Tchad : les évêques tirent la sonnette d’alarme face aux violences et aux tensions politiques

Dans une déclaration empreinte de gravité, la Conférence des évêques du Tchad (CET) appelle à la paix, au dialogue et au respect des droits humains, dans un contexte marqué par des violences meurtrières et une crispation politique croissante.

Dans une déclaration empreinte de gravité, la Conférence des évêques du Tchad (CET) appelle à la paix, au dialogue et au respect des droits humains, dans un contexte marqué par des violences meurtrières et une crispation politique croissante.

Réunis sous la présidence de Mgr Martin Waingue Bani, évêque de Doba, les responsables de l’Église catholique se disent profondément attristés par les récents événements tragiques survenus dans plusieurs régions du pays. Ils évoquent notamment les conflits intercommunautaires dans le Dar Tama (Wadi Fira) et le Guéra, ainsi que l’attaque de la base militaire de Barka Toulorom dans la province du Lac, qui ont coûté la vie à de nombreuses personnes.

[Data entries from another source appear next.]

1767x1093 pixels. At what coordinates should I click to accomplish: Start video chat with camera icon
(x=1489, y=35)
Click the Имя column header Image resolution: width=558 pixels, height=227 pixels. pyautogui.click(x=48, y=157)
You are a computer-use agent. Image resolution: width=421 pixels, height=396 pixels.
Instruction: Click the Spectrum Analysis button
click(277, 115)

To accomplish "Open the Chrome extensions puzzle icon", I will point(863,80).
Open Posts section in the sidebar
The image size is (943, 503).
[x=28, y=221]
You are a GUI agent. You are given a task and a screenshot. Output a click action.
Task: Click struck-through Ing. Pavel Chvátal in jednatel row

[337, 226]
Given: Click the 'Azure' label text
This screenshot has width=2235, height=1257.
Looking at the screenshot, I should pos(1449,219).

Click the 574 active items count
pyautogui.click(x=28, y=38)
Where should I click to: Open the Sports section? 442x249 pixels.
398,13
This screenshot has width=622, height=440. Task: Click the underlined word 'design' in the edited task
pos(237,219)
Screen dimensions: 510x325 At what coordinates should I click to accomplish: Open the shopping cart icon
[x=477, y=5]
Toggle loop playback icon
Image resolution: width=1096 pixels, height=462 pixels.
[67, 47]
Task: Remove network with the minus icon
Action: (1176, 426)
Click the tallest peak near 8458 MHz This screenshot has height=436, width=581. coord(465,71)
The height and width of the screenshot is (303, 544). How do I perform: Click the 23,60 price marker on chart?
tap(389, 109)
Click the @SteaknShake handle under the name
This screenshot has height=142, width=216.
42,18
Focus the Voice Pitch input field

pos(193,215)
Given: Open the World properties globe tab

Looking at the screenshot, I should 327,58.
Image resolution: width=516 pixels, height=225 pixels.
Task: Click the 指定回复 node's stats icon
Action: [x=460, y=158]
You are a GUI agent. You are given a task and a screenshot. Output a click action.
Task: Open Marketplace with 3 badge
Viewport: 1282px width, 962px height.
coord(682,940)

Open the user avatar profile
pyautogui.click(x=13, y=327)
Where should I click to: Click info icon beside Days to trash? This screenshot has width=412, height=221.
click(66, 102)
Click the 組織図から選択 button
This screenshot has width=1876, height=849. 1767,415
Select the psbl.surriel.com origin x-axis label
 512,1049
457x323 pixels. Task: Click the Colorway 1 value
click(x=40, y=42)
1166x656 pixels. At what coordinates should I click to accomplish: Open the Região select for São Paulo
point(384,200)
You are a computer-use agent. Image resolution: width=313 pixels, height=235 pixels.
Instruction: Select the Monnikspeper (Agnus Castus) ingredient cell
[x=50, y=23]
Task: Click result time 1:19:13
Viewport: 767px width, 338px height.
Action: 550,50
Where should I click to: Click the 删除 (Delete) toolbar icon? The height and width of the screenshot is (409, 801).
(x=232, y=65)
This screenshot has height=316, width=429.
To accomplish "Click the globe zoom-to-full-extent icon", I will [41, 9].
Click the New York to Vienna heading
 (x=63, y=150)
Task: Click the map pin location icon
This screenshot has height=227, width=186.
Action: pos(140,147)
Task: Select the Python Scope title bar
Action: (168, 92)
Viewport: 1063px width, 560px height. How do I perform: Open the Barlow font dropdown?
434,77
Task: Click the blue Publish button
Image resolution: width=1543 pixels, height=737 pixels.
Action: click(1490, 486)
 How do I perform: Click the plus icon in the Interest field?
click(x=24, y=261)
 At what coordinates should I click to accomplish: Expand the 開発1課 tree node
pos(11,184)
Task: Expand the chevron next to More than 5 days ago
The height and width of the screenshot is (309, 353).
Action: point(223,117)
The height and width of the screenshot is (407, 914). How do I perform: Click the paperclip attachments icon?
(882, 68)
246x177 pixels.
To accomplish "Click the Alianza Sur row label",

Face à cette spirale de violence, les évêques condamnent fermement les tueries, rappelant le caractère sacré de la vie humaine. Ils expriment leur solidarité envers les familles endeuillées et les blessés, tout en appelant les populations à faire preuve de compassion et d’unité. « La violence ne peut être une réponse acceptable », insistent-ils, soulignant qu’elle ne fait qu’aggraver les divisions sociales.

Au-delà des violences sécuritaires, la CET s’inquiète également d’une « dégradation brusque » de la situation politique, marquée par des arrestations d’opposants et de voix critiques. Selon les évêques, ces pratiques portent atteinte aux principes démocratiques, notamment à la liberté d’expression et au respect des droits humains, fragilisant davantage la cohésion nationale.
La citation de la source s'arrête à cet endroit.